WHAT THE EXERCISE ASKS:
Drop the pictures; give again exactly the lines from the one holding "Open the Estrategias de Inversión credit link" through the end of the data.

*** Opening of TASK INPUT ***

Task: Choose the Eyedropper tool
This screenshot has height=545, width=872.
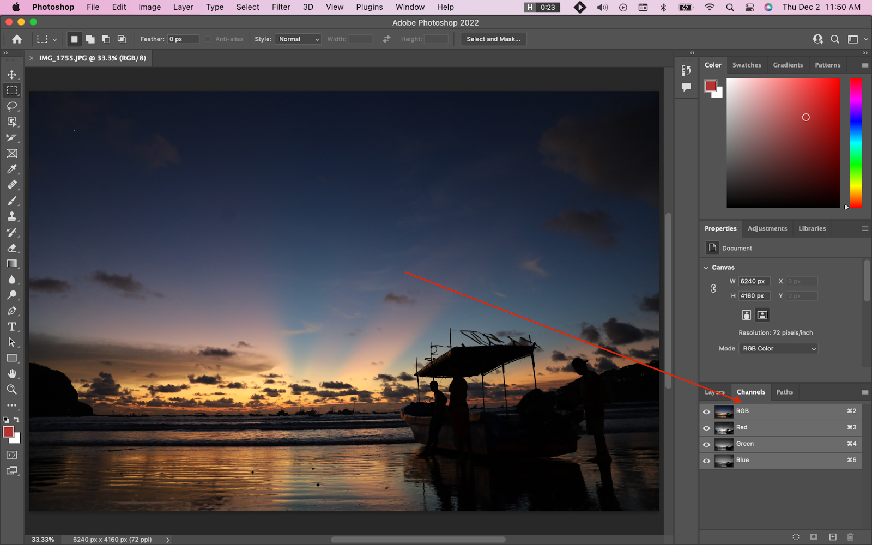Action: coord(12,169)
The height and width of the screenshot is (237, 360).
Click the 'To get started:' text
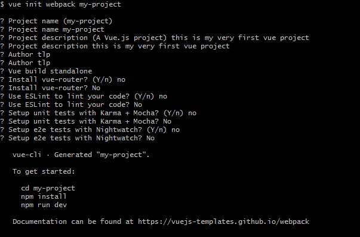click(x=44, y=171)
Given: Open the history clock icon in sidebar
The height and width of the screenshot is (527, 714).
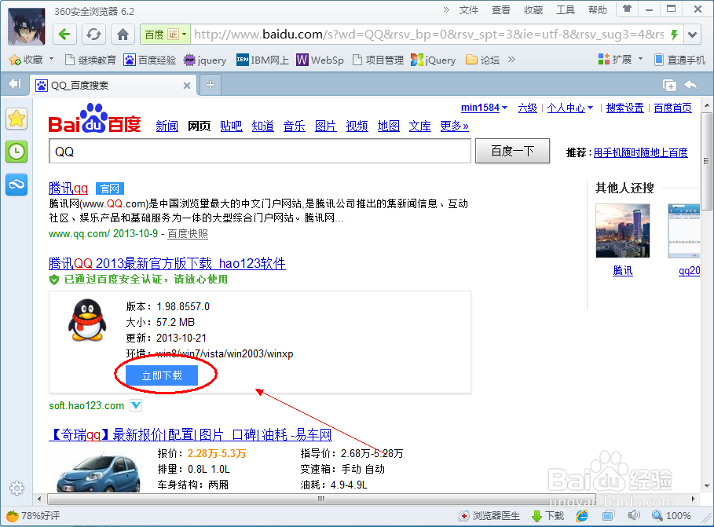Looking at the screenshot, I should (16, 151).
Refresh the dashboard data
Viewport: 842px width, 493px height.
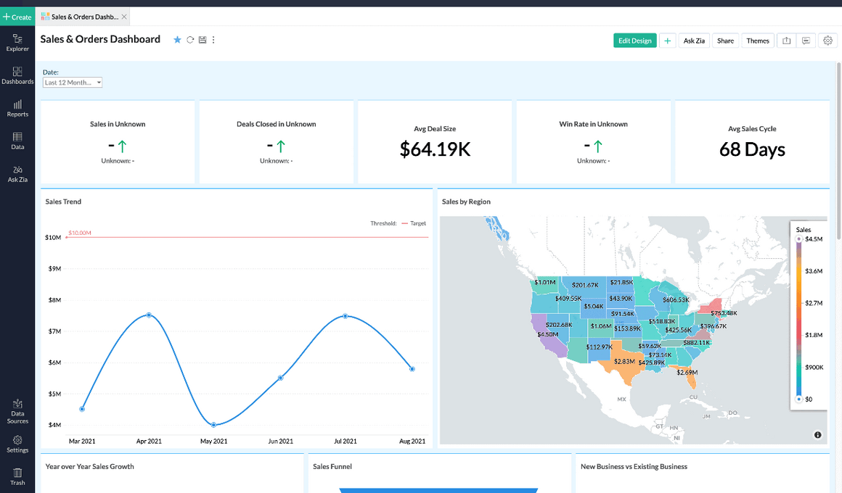tap(190, 40)
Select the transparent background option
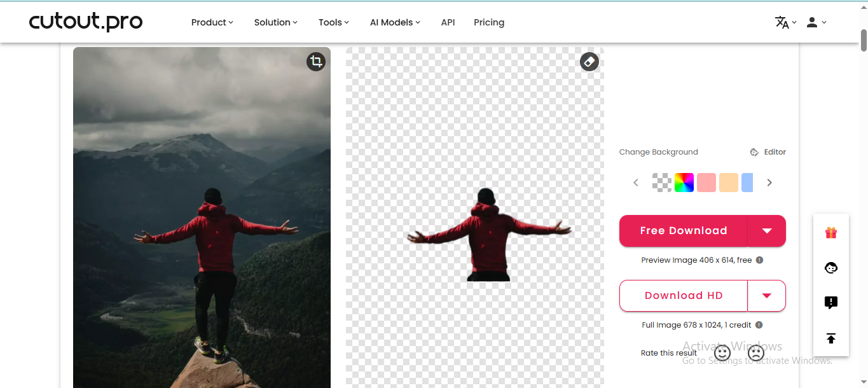This screenshot has width=868, height=388. (661, 183)
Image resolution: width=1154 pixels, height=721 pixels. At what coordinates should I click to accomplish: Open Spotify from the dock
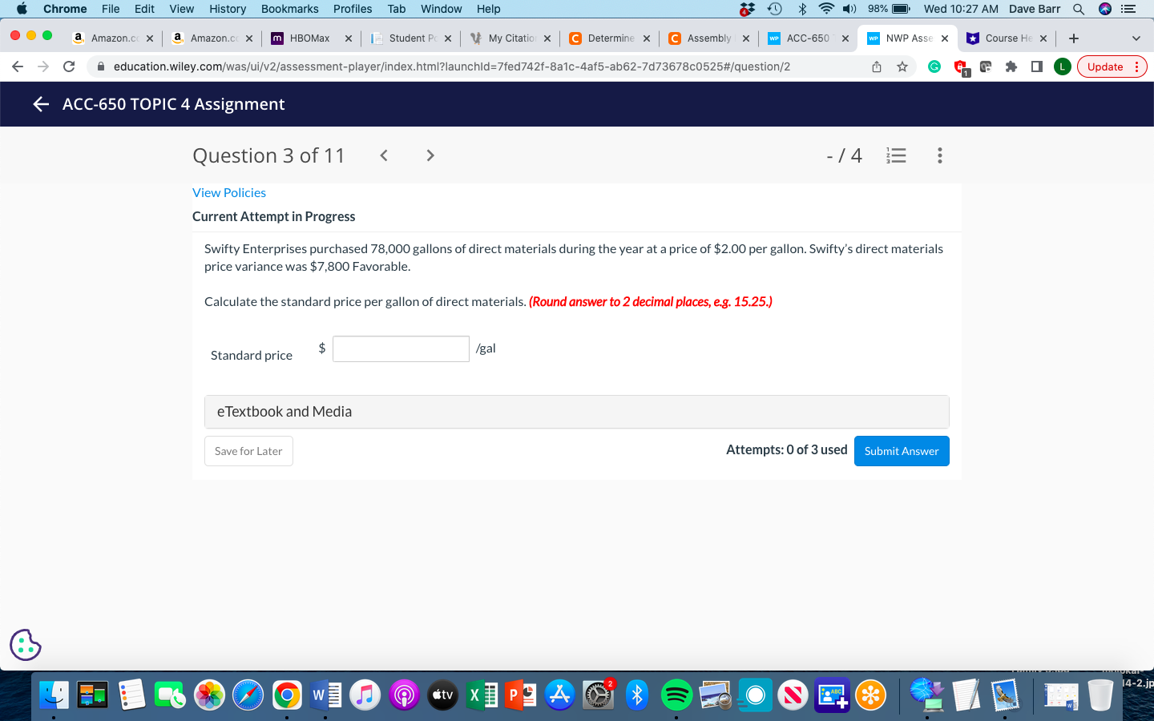[676, 694]
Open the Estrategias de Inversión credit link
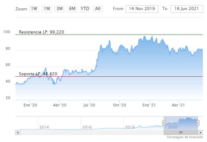Viewport: 207px width, 142px height. pos(185,138)
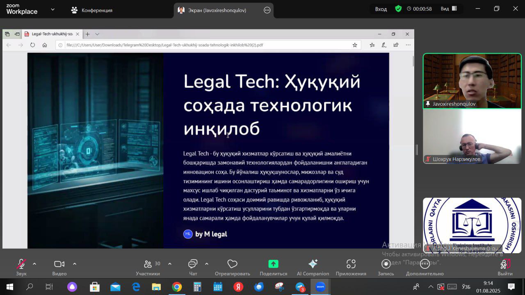
Task: Open Zoom Workplace dropdown chevron
Action: point(53,9)
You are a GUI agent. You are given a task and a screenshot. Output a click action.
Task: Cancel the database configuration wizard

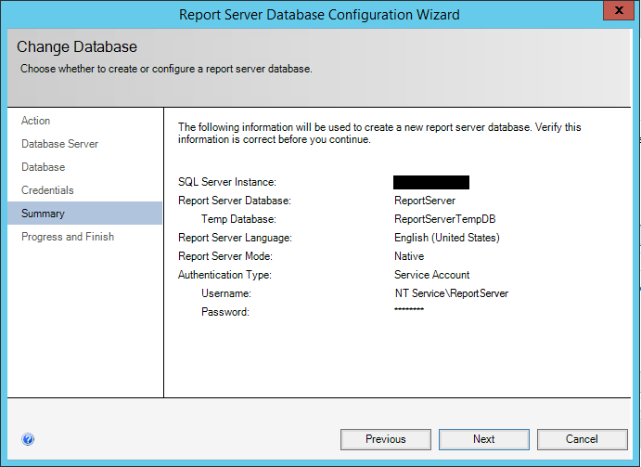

*** Close of TASK INPUT ***

RESPONSE TO THIS TASK:
Open the Estrategias de Inversión credit link
Viewport: 207px width, 142px height. pos(185,138)
Task: Open Zoom Workplace dropdown chevron
Action: point(53,9)
You are a GUI agent. You are given a task and a screenshot. Output a click action.
Task: Cancel the database configuration wizard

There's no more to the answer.